__Do this__: Format the lines between the one holding "Task: Select the Google logo to return home" and the one holding "pos(326,50)", inclusive, as a Markdown table with the columns Number and Text, giving each line its row number and leaving out blank lines.

__Dataset records__:

......

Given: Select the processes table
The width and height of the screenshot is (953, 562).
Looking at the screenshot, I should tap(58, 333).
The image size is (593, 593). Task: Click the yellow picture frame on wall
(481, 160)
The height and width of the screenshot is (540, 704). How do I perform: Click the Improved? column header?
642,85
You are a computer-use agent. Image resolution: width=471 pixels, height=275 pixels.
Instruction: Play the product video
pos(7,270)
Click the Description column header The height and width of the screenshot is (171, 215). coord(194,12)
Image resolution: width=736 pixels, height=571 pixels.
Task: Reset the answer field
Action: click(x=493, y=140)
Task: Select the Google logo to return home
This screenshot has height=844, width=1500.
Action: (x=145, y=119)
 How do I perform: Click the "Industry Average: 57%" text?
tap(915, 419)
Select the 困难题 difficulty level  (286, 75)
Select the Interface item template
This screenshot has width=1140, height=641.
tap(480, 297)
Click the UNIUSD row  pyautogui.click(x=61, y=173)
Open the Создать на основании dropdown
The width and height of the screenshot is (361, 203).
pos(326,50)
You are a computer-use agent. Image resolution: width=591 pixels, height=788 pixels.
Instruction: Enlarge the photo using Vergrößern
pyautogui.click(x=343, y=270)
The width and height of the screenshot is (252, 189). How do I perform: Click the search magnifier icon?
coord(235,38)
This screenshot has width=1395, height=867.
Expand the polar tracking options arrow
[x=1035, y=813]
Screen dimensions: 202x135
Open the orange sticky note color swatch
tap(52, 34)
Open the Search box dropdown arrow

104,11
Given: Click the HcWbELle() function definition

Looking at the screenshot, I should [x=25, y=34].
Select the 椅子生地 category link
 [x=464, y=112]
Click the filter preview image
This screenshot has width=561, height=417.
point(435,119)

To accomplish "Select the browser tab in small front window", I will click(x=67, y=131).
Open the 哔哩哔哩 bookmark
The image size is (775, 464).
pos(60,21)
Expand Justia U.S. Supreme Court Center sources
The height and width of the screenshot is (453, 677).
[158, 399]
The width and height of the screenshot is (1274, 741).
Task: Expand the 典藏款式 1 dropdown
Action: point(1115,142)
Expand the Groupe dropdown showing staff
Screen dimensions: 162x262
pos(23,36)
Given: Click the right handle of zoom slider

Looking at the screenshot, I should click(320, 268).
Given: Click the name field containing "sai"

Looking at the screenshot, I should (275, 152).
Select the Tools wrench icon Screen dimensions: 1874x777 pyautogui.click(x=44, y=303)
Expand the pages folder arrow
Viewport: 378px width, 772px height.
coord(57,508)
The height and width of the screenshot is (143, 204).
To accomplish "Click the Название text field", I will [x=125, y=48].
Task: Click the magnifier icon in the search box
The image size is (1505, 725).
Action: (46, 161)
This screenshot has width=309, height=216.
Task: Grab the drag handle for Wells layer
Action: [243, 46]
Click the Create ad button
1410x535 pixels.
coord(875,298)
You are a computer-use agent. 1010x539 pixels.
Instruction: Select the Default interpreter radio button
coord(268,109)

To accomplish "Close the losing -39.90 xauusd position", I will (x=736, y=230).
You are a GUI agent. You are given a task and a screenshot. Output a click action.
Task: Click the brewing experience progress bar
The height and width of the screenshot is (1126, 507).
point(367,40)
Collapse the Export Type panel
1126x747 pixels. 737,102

......

__Answer to the problem__:
| Number | Text |
|---|---|
| 1 | Task: Select the Google logo to return home |
| 2 | This screenshot has height=844, width=1500. |
| 3 | Action: (x=145, y=119) |
| 4 |  How do I perform: Click the "Industry Average: 57%" text? |
| 5 | tap(915, 419) |
| 6 | Select the 困难题 difficulty level  (286, 75) |
| 7 | Select the Interface item template |
| 8 | This screenshot has width=1140, height=641. |
| 9 | tap(480, 297) |
| 10 | Click the UNIUSD row  pyautogui.click(x=61, y=173) |
| 11 | Open the Создать на основании dropdown |
| 12 | The width and height of the screenshot is (361, 203). |
| 13 | pos(326,50) |